La bataille familiale autour de Zao Wou-Ki ne s'arrête pas

Malade, le célèbre peintre franco-chinois est hospitalisé à Nyon. Dans le même temps, les décisions de justice concernant la tutelle tombent d'un côté et de l'autre de la frontière. La bataille familiale entre la femme et le fils de l'artiste se poursuit.
07 août 2015, 11:12
/ Màj. le 20 oct. 2015 à 10:39
Le peintre chinois de Dully a besoin d'assistance quasiment en permanence, mais il garde pourtant le sourire.

Comme l'annonçait "La Côte" le 28 août dernier, l'exil à Dully du maître de l'abstraction Zao Wou-Ki n'est toujours pas paisible. Alors que le peintre de 93 ans est actuellement hospitalisé à Nyon car il souffre d'un pneumonie, la justice française a accédé à une demande de son fils Jia-Ling Zhao et s'est déclarée compétente pour désigner qui doit s'occuper des affaires de l'homme affaibli et incapable de discernement depuis plusieurs années.

Cette décision de la cour d'appel de Paris va à l'encontre de l'avis de la femme de l'artiste, Françoise Marquet, qui estime que c'est à la Justice de paix du district de Nyon de désigner les tuteurs (curateurs en Suisse) de Zao Wou-Ki. Nommée curatrice provisoire avec Me Marc Bonnant, Françoise Marquet et l'avocat genevois se sont fait retirer leur rôle par le Tribunal cantonal vaudois la semaine dernière. Un nouveau curateur devrait être nommé prochainement.

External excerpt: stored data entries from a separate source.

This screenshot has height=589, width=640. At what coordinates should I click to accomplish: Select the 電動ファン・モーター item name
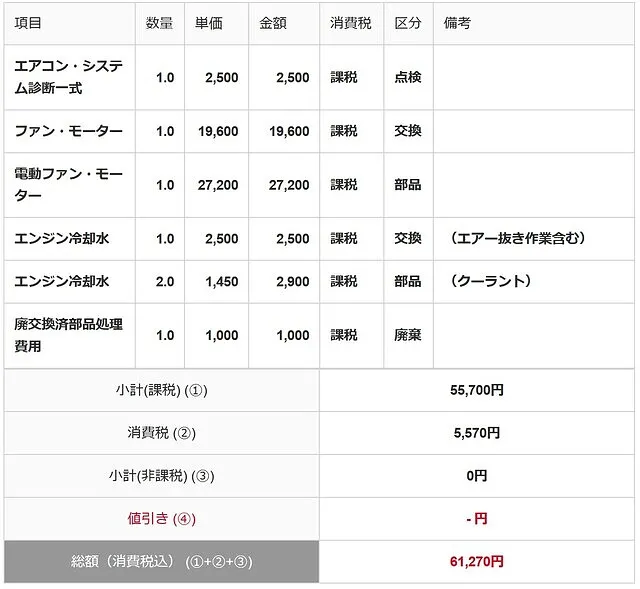click(68, 185)
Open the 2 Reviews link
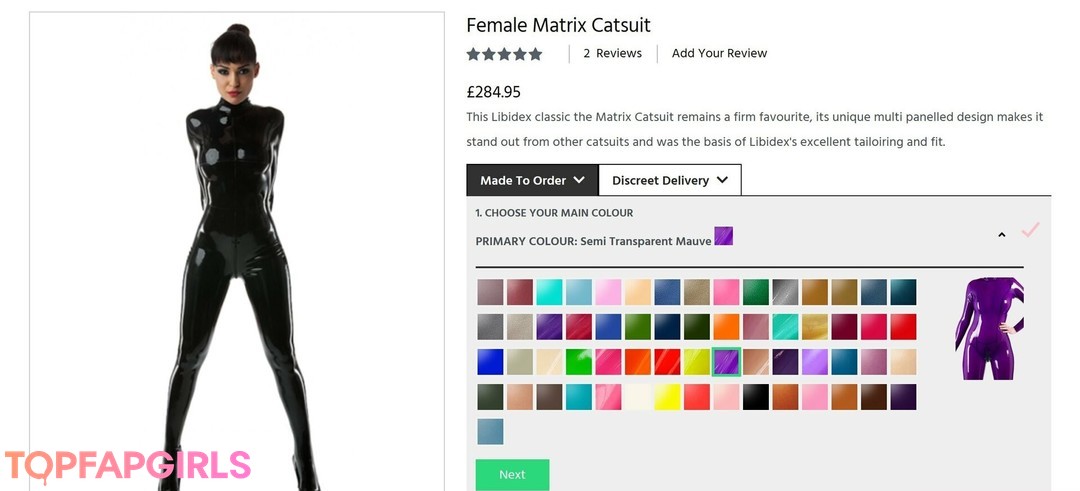Image resolution: width=1080 pixels, height=491 pixels. [612, 53]
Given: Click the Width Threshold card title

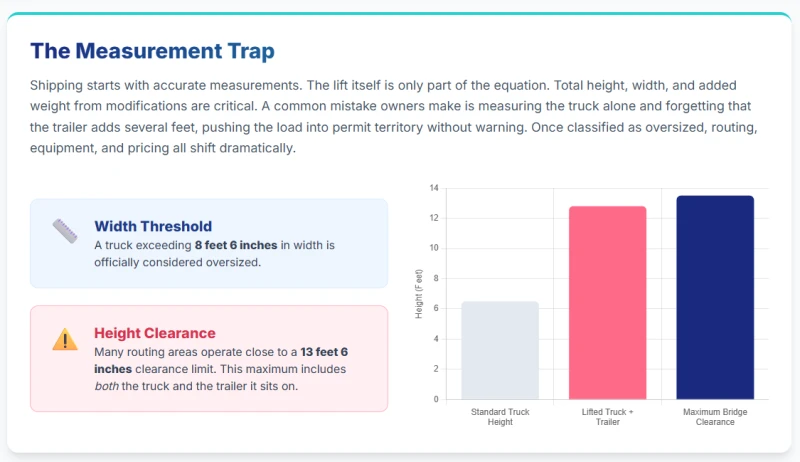Looking at the screenshot, I should pyautogui.click(x=153, y=226).

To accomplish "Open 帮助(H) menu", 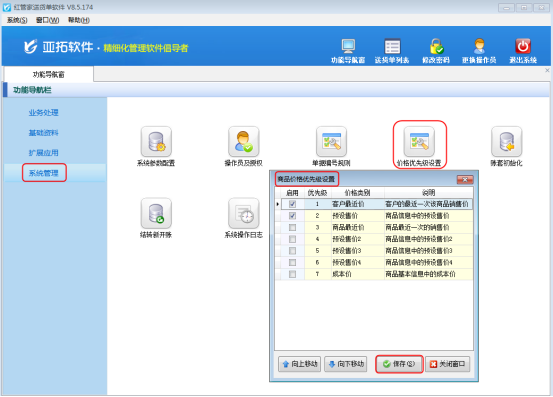I will pyautogui.click(x=79, y=20).
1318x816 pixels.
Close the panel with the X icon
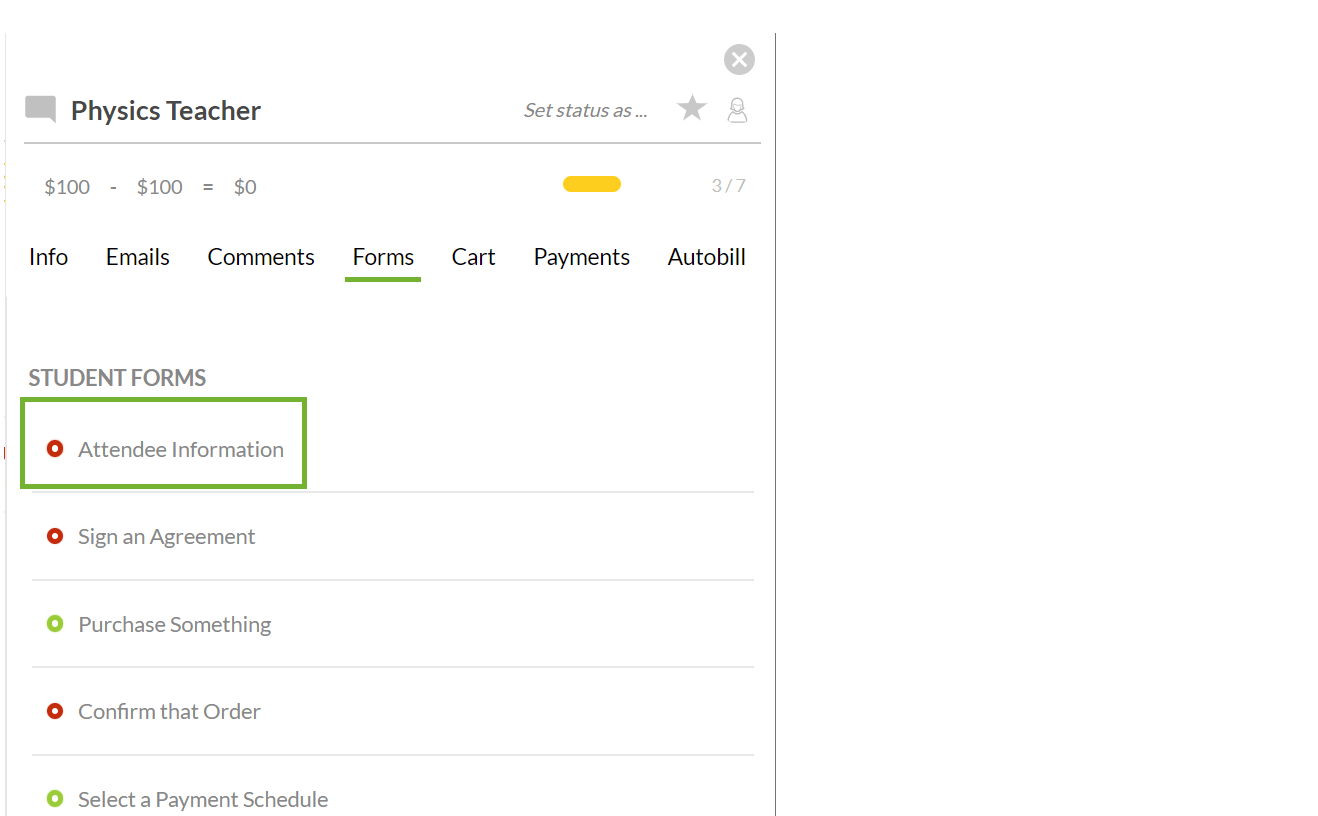tap(739, 60)
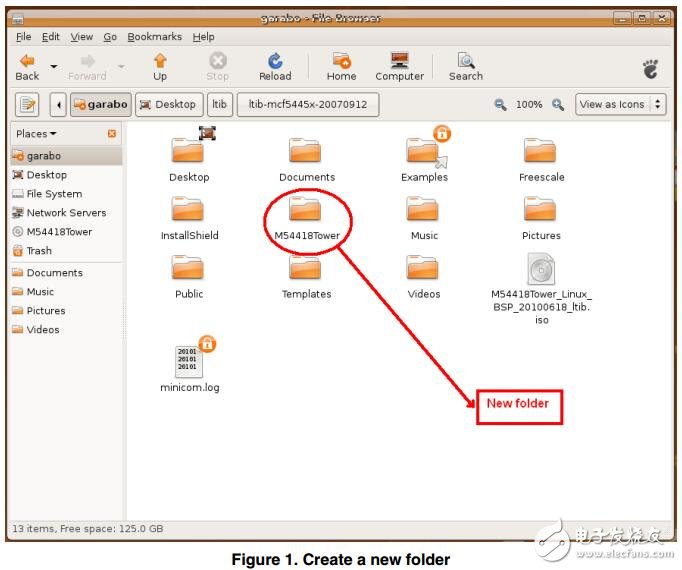Click the Search toolbar icon

point(465,62)
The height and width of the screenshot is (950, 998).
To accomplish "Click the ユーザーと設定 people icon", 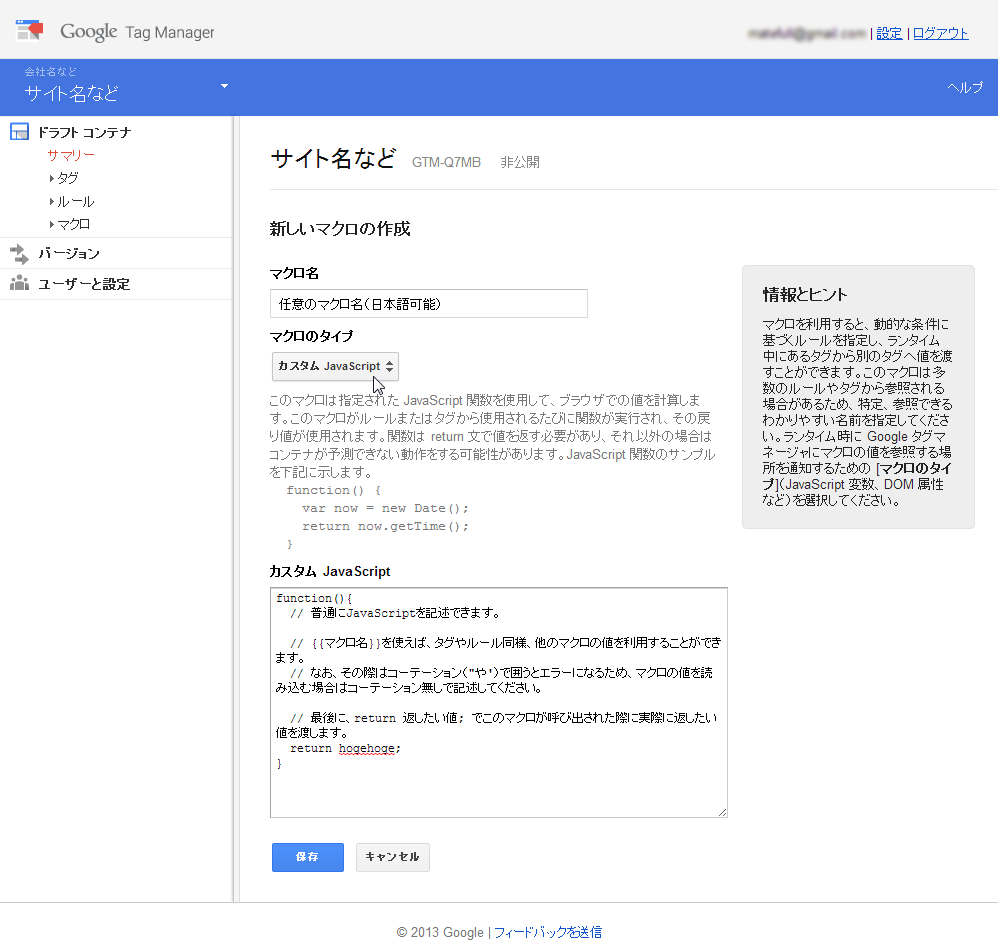I will point(18,281).
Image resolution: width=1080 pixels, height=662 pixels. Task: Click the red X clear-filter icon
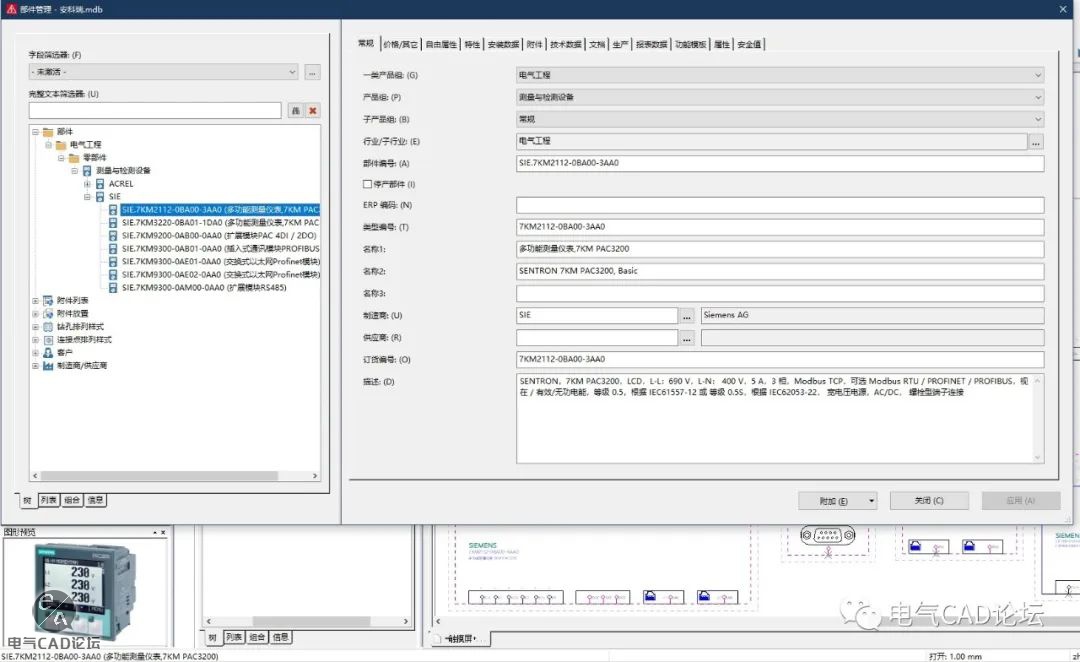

La cour d'appel de Paris ayant nommé de son côté deux mandataires judiciaires comme tutrices qui doivent notamment effectuer un inventaire des oeuvres du peintre, les décisions se contredises. Le lieu de domicile de Zao Wou-Ki à Dully est contesté par Jia-Ling Zhao, qui assure que son père aurait souhaité finir ses jours à Paris. Le fils estime également que sa belle-mère a vendu des oeuvres sans autorisation.